═════ SOURCE EXCERPT

# Meet feisty!



## Samson5261 (Jan 25, 2017)

So this is my baby girl feisty she will be 2 years old in June. She doesn't always like to have her picture taken but I mange to get some good ones sometimes! Lol

I hope the picture size is ok I am on my phone and it does not let me change the size.


----------



## amy22 (Jul 5, 2013)

She's adorable!


----------



## maggie23 (Mar 10, 2012)

Hi Feisty! Aint you a cutie pie!


----------



## Samson5261 (Jan 25, 2017)

Thank you She is a spoiled little thing Lol.


----------



## maggie23 (Mar 10, 2012)

that's the only kind of cat there should be - SPOILED! :grin2:


----------



## spirite (Jul 31, 2012)

Oh my goodness what a sweet little face! She's gorgeous. I can't quite tell if she's a full tabby or if there's some tortie, or maybe calico coloring?


----------



## Samson5261 (Jan 25, 2017)

The vet said that her coloring is a dilute calico. I had never seen a cat this color before and she did get lighter when she shed her kitten fuzz!


----------



## Samson5261 (Jan 25, 2017)

The one with the 4 kittens are feisty and her 3 brothers. They where 2 weeks old when I found them and feisty was the runt. I was actually told by the shelter staff where I went for help that her chances of making it where slim and i should focus more on her brothers. As soon as I got them home she managed to crawl out of the box meowing because she could smell milk. I knew then she was a fighter and there was no way I was giving up on her! She took extra feedings and the vet gave me some nutra cal and that really helped. In the 2nd pic she is about 4 weeks old amazing what some tlc can do!

══════════

> REQUIRED WORK
a) Please list every distinct username that posted in the forum thread about Feisty.
b) Echo a passage from the forum thread about Feisty, beginning at the words "Oh my goodness" and stopping after "her kitten fuzz!".

═════ ENTRIES SHOWN

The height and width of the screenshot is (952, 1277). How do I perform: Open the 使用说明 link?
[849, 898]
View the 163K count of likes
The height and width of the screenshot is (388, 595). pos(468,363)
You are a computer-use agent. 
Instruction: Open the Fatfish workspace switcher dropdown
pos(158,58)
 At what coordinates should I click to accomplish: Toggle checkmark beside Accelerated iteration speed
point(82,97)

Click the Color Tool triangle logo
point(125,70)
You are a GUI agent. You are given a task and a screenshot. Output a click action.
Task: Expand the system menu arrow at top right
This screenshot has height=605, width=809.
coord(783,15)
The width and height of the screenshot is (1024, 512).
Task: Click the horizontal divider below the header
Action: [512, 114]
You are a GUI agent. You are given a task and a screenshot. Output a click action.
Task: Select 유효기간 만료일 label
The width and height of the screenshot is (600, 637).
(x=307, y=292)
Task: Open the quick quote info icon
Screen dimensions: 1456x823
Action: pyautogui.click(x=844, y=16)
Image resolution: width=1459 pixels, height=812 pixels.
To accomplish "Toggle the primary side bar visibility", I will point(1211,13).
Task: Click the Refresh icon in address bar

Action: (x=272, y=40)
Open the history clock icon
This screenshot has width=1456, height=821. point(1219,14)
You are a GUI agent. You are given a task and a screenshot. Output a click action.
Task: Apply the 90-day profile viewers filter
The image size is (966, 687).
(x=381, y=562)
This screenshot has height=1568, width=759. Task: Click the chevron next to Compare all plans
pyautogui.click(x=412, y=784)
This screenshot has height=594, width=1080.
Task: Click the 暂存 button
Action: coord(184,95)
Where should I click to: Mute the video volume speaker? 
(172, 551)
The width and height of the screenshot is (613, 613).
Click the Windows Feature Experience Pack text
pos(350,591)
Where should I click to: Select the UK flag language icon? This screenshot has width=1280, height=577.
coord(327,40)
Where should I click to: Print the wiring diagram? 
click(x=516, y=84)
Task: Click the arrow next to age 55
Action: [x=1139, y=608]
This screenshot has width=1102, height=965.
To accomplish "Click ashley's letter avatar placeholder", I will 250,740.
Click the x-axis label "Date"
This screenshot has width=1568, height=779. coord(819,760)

══════════

> WRITTEN RESPONSES
a)
Samson5261
amy22
maggie23
spirite

b)
Oh my goodness what a sweet little face! She's gorgeous. I can't quite tell if she's a full tabby or if there's some tortie, or maybe calico coloring?


----------



## Samson5261 (Jan 25, 2017)

The vet said that her coloring is a dilute calico. I had never seen a cat this color before and she did get lighter when she shed her kitten fuzz!